Ingediend | 8 oktober 2018 |
---|---|
Beantwoord | 17 oktober 2018 (na 9 dagen) |
Indiener | Henk van Gerven |
Beantwoord door | Bruno Bruins (minister volksgezondheid, welzijn en sport) (VVD) |
Onderwerpen | ziekten en behandelingen zorg en gezondheid |
Bron vraag | https://zoek.officielebekendmakingen.nl/kv-tk-2018Z17864.html |
Bron antwoord | https://zoek.officielebekendmakingen.nl/ah-tk-20182019-301.html |
Voor het antwoord op deze vraag verwijs ik naar mijn antwoord op vraag 1 van het lid Agema (Aanhangsel Handelingen, vergaderjaar 2018–2019, nr. 299).
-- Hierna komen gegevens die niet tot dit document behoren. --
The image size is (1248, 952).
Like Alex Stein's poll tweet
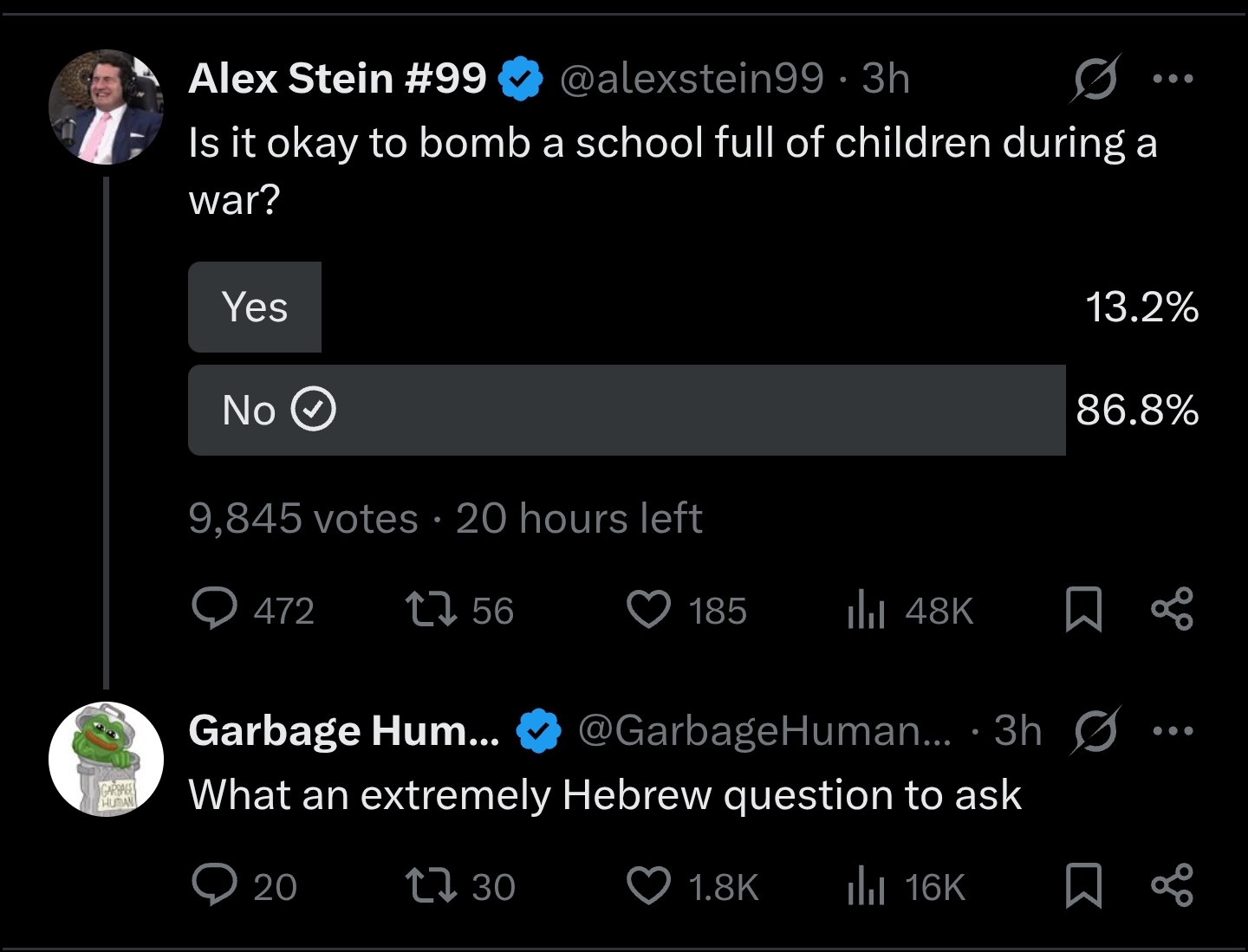click(648, 610)
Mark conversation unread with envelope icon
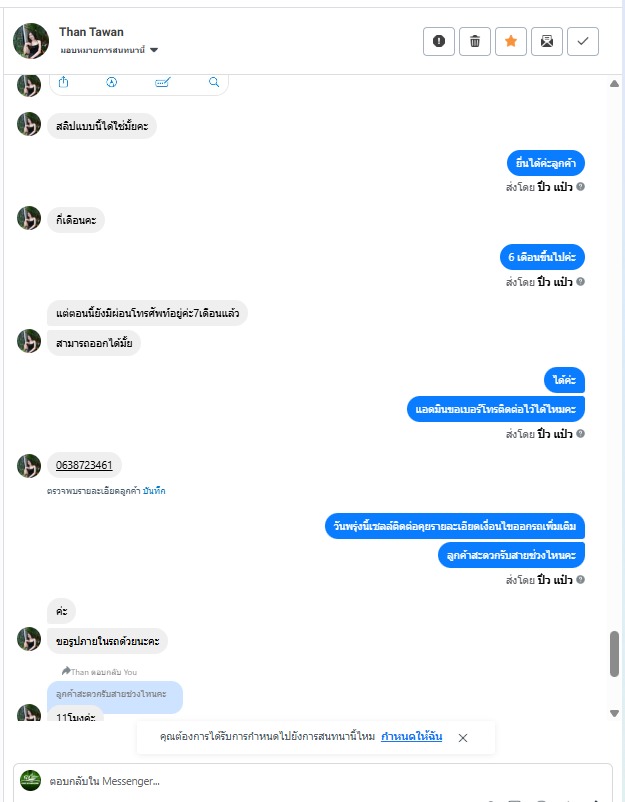This screenshot has height=802, width=625. pos(547,41)
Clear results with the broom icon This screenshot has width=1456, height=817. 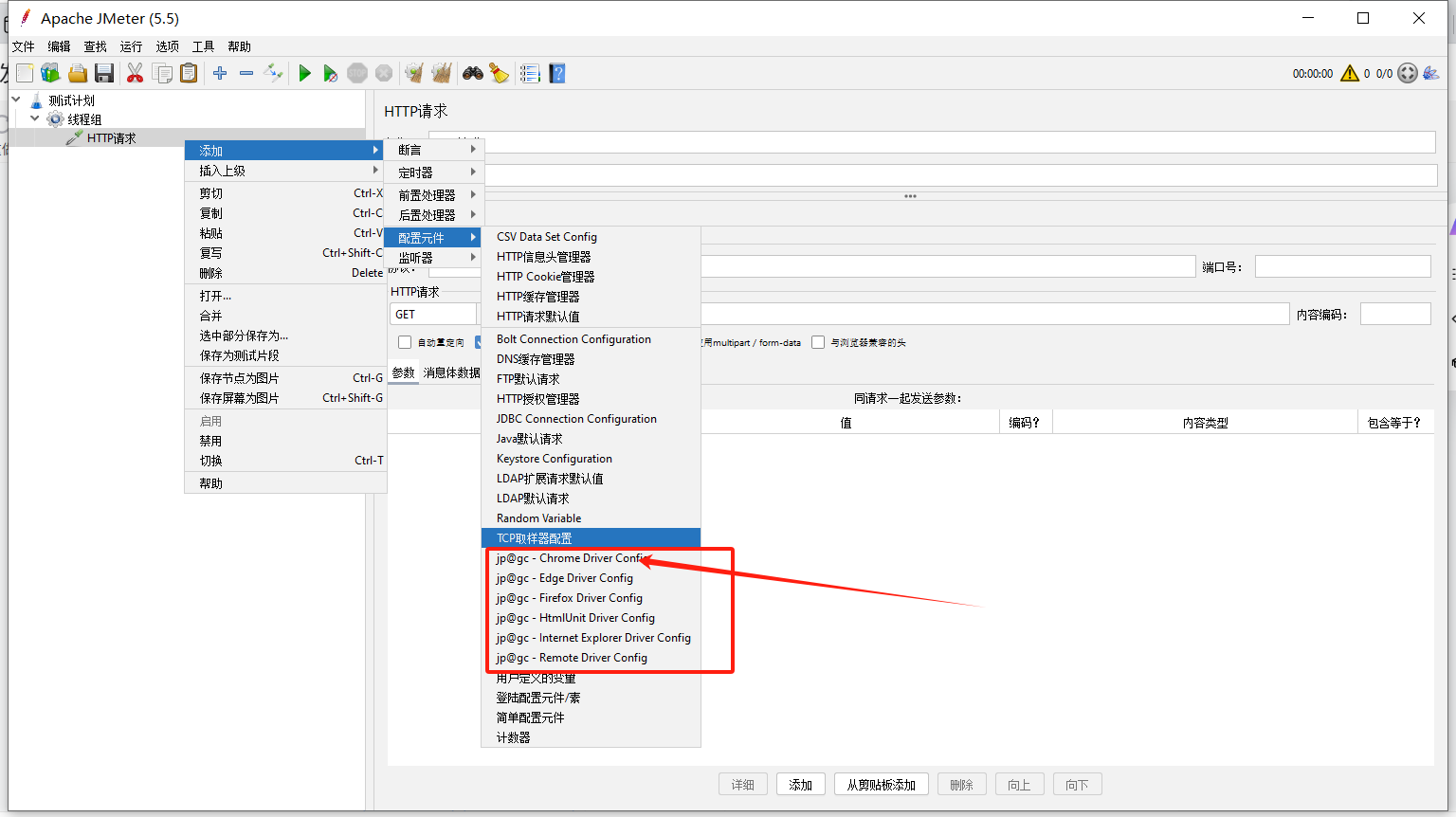coord(414,73)
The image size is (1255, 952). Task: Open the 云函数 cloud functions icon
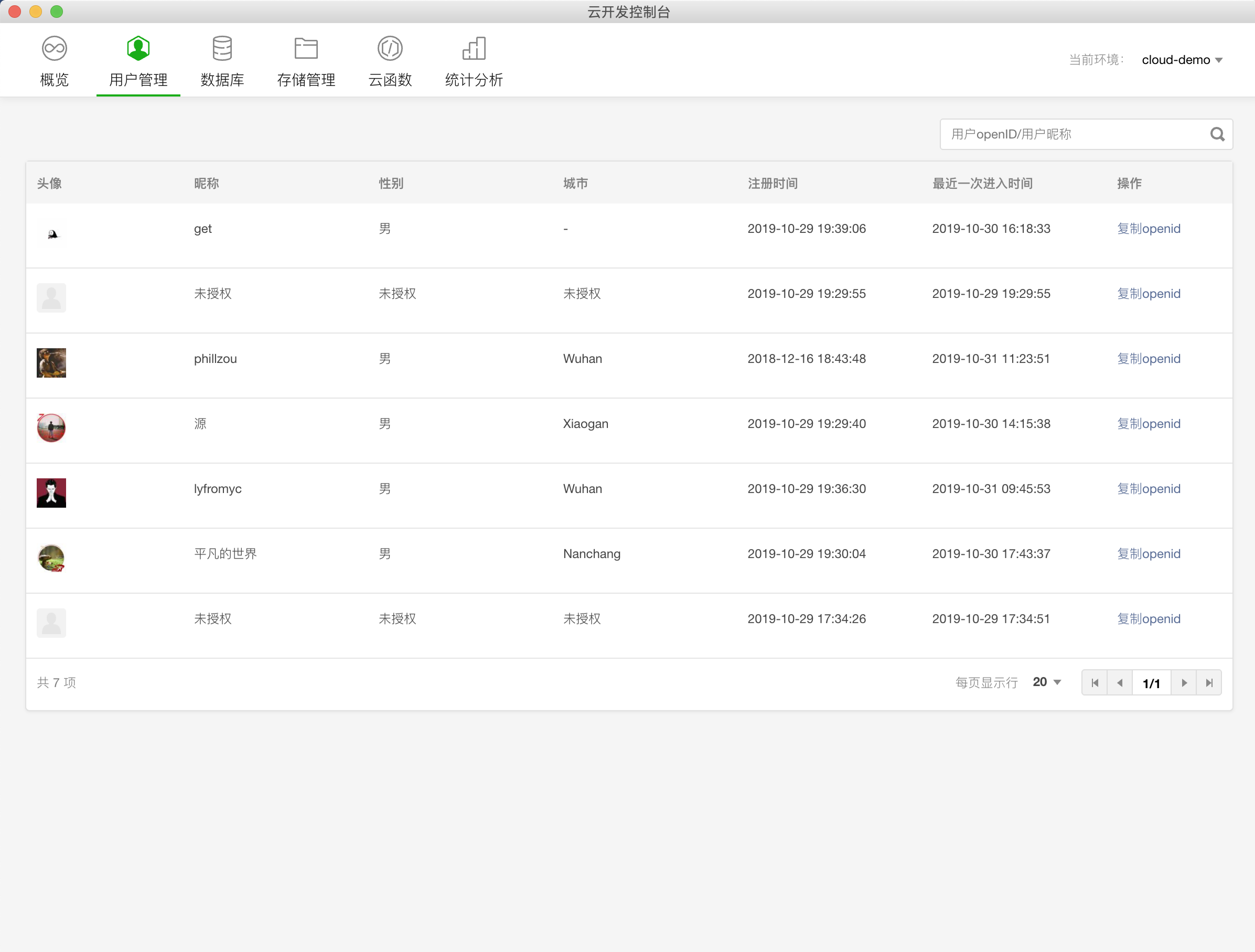(x=390, y=49)
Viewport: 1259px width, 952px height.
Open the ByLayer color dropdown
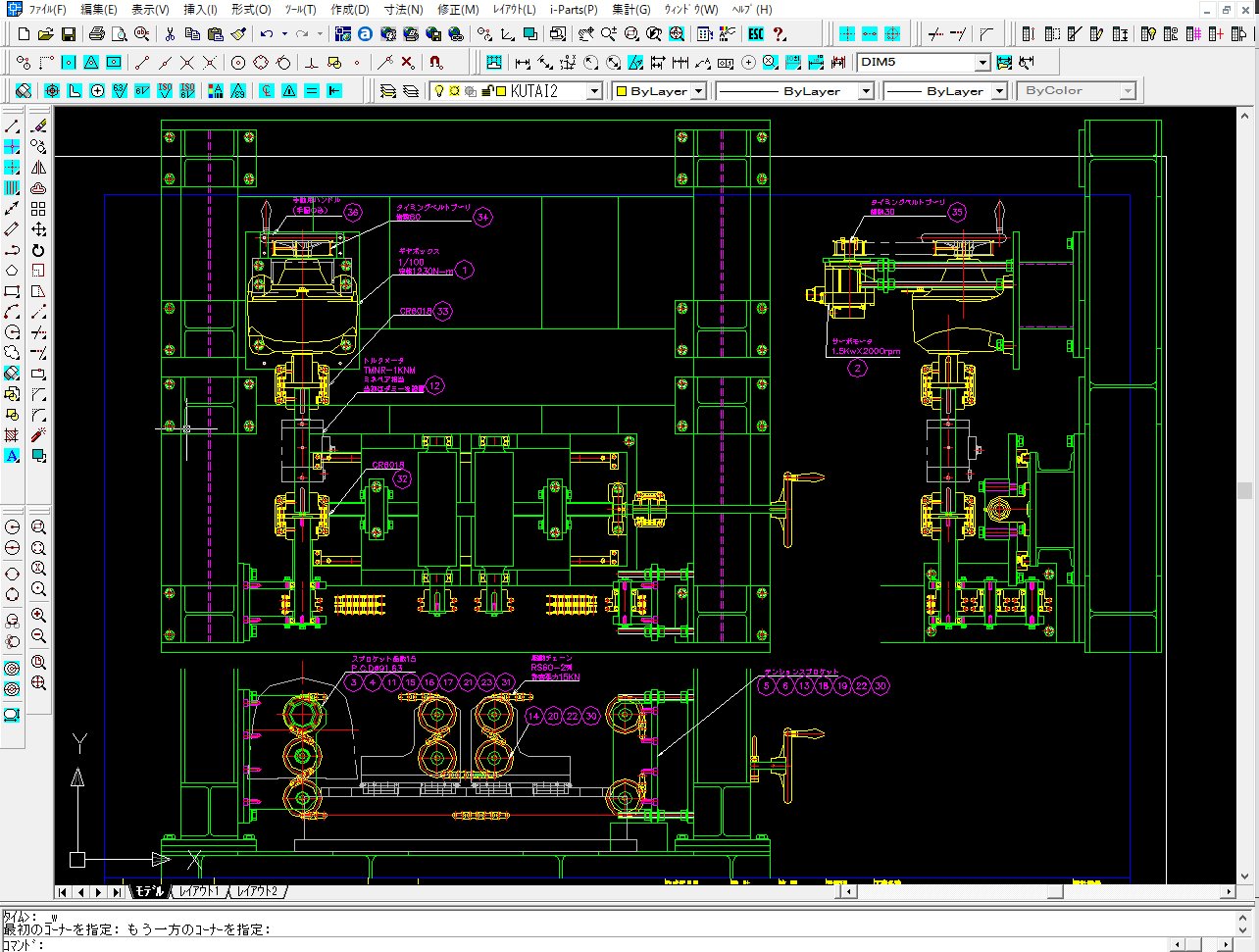(698, 91)
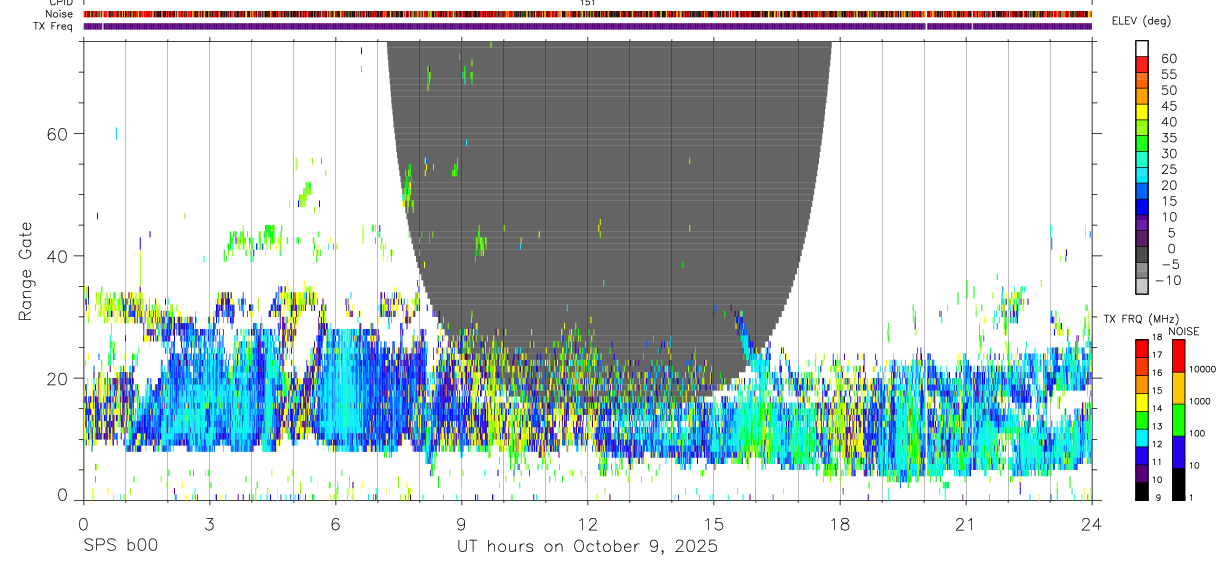Image resolution: width=1228 pixels, height=567 pixels.
Task: Click the SPS b00 station label
Action: pos(119,547)
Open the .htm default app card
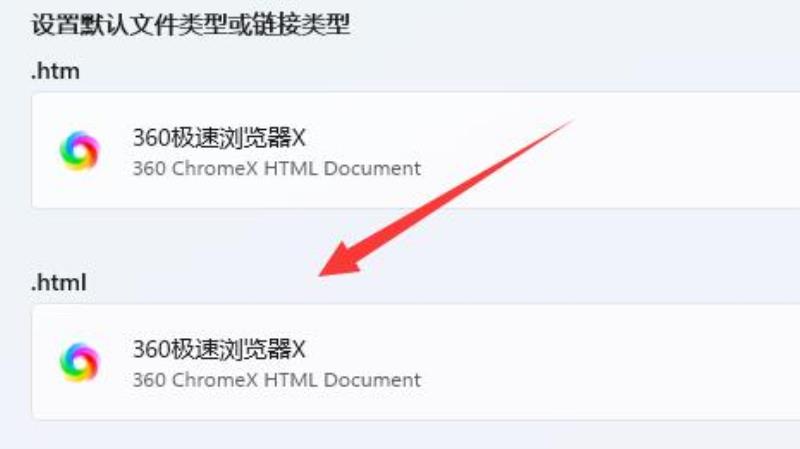This screenshot has width=800, height=449. point(415,151)
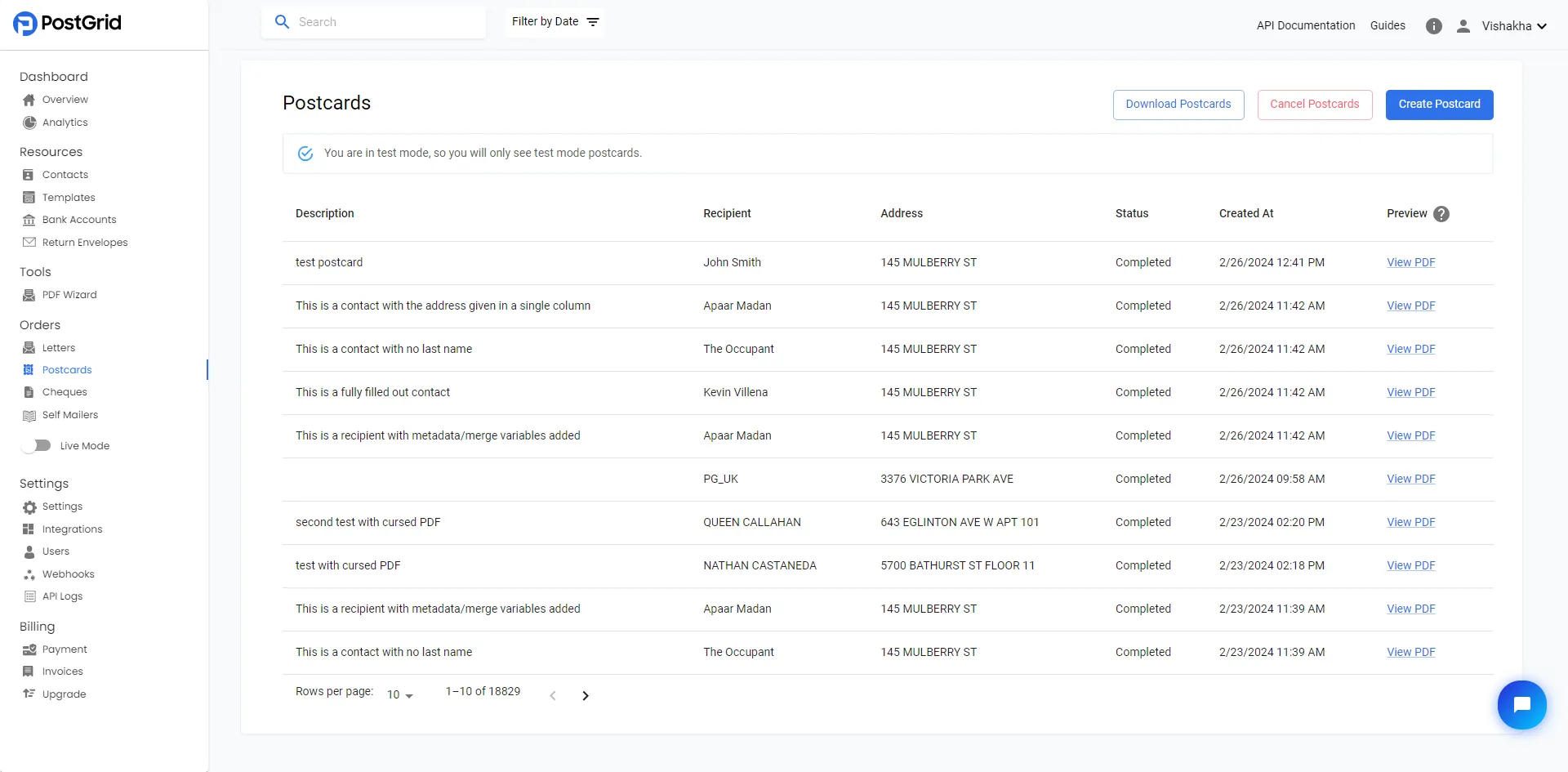Open the PDF Wizard tool

click(x=29, y=295)
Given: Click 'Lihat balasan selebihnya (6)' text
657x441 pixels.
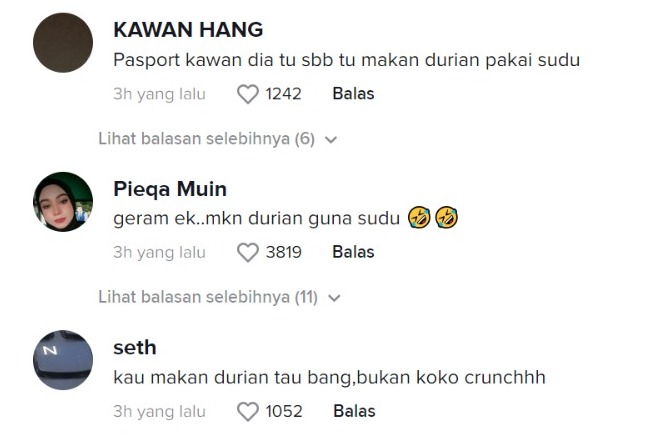Looking at the screenshot, I should (x=206, y=139).
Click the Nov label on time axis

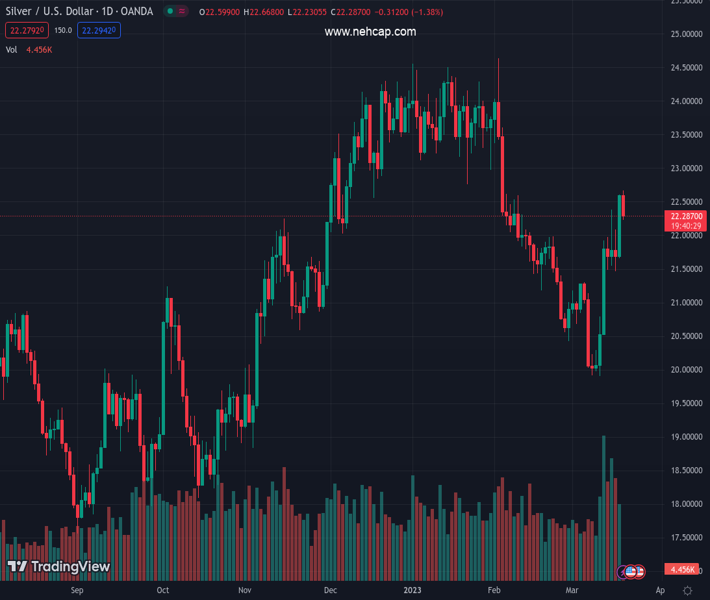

Het Zorginstituut baseert zich op het gedeelte van de MINDACT-studie waarbij de groep die volgens de MammaPrint is behandeld (en dus geen chemotherapie heeft gehad), wordt vergeleken met de groep die volgens de standaardtest is behandeld (en dus wel chemotherapie heeft gehad). Door die gerandomiseerde groepen te vergelijken kan een uitspraak gedaan worden of de toepassing van de MammaPrint leidt tot gezondheidswinst (in termen van overleving en kwaliteit van leven) ten opzichte van de huidige zorg. In alle beoordelingen vergelijkt het Zorginstituut de nieuwe interventie of test met de huidige standaard in Nederland. Anderen hebben gekeken of ze de overleving van de groep behandeld volgens de MammaPrint voldoende groot vonden («uitstekende kans op genezen»), gemeten aan een vooraf bepaalde grens en dus niet in directe vergelijking met de huidige standaardtest AO!.
Het Zorginstituut gaat er niet van uit dat het effect van chemotherapie onzeker is, integendeel. Het Zorginstituut heeft beoordeeld wat het voor vrouwen betekent als ze op basis van de MammaPrint afzien van chemotherapie. Gekeken is of de nadelen hiervan in termen van toename van uitzaaiingen en sterfte daadwerkelijk beperkt zijn en opwegen tegen de voordelen van afzien van chemotherapie in vergelijking met patiënten die op basis van de uitkomst van de standaardtest wel met chemotherapie zijn behandeld. Hieruit blijkt dat een klinisch relevant voordeel van chemotherapie in deze groep niet kan worden uitgesloten. Er kan daarom niet gesteld worden dat er veilig kan worden afgezien van chemotherapie. Op basis van de onderzoeksresultaten kan echter ook niet worden geconcludeerd dat het aantoonbaar onveilig is om chemotherapie bij deze vrouwen achterwege te laten. Het Zorginstituut vindt dat er wetenschappelijk teveel twijfel is of chemotherapie veilig achterwege kan worden gelaten. De onderzoeksresultaten wijzen op dit moment in de richting van mogelijke onveiligheid en leiden tot de conclusie dat toepassing van de MammaPrint mogelijk tot aanzienlijke extra sterfte leidt.
Ook de beroepsgroep concludeert in zijn richtlijn dat genexpressieprofielen, zoals de MammaPrint, geen voorspellende test vormen voor het effect van chemotherapie en dat op basis van de MINDACT-studie een voordeel van chemotherapie niet helemaal kan worden uitgesloten gezien de korte follow-up en de grote betrouwbaarheidsintervallen in de groepen.
Zie antwoord vraag 2.
Ik kan mij de teleurstelling onder artsen en patiënten wel enigszins voorstellen. Ik wil hierbij wel opmerken dat de Nederlandse behandelrichtlijnen in vergelijking met het buitenland terughoudend zijn. Dit betekent dat chemotherapie al relatief weinig ingezet wordt als adjuvante behandeling. Ook ik zou graag zien dat er een bewezen effectieve diagnostische test in aanvulling op de standaardtest AO! was op basis waarvan een aanzienlijk deel van de vroeg stadium borstkankerpatiënten veilig kan afzien van chemotherapie. Het standpunt van het Zorginstituut dat de MammaPrint geen bewezen meerwaarde heeft op de standaardtest, is doorslaggevend en daarom behoort de MammaPrint niet tot basispakket.
Voor het antwoord op deze vraag verwijs ik naar mijn antwoord op vraag 6 van het lid Ploumen (Aanhangsel Handelingen, vergaderjaar 2018–2019, nr. 300).